It is important to emphasize that the progression of refractive abnormalities can lead to serious irreversible changes in the eye and significant loss of vision. Mainly in ophthalmic practice eyeglasses, contact lenses and surgical methods (radial keratotomy, photo refraction, excimer laser surgery of the cornea, clear lens extraction, etc.) are used to correct the refractive anomalies. A number of studies indicate that high myopia and myopic astigmatism is the fourth to seventh disease accounting for blindness [3–4].
The surgical correction of refractive errors such as high myopia and myopic astigmatism includes keratorefractive surgery, refractive clear lens extraction and phakic intraocular lens (pIOL) implantation. Phakic intraocular lenses are classified as anterior chamber (AC pIOL) and posterior chamber (PC pIOL). Anterior chamber pIOls are further subdivided based on the method of fixation to the ocular structures: angle fixated or iris fixated. They have commonly been used to treat high myopia because they can correct higher refractive errors than corneal refractive procedures [5–6].
Posterior chamber phakic IOLs offer several advantages for correction of high-degree myopia: reversibility, a greater amount of correction, a minimally invasive, precise predictable, preservation of accommodation and corneal endothelial protection. In recent years, anterior chamber phakic IOls implantation has gradually been replaced by posterior chamber pIOLs implantation [7].

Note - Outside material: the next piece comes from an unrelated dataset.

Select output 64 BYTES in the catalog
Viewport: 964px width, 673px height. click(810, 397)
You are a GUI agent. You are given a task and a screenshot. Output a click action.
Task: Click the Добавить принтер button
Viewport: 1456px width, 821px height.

Initially, implantable lens consisting of a biocompatible collagen copolymer was developed by STAAR Surgical, (Monrovia CA, USA) in 1993 as a sulcus-placed posterior chamber pIOL and was called ICL. This lens can correct high refractive errors. ICL implantation has several advantages, including faster recovery, more stable refraction, and better visual quality, reversibility of the surgical procedure and exchangeability of the pIOL. However, the first models of ICL had more complications such as poor predictability, and higher risk for developing glaucoma and cataract, which were revealed after implantation. Lens development and modification continues by manufacturer under supervising major scientists [8].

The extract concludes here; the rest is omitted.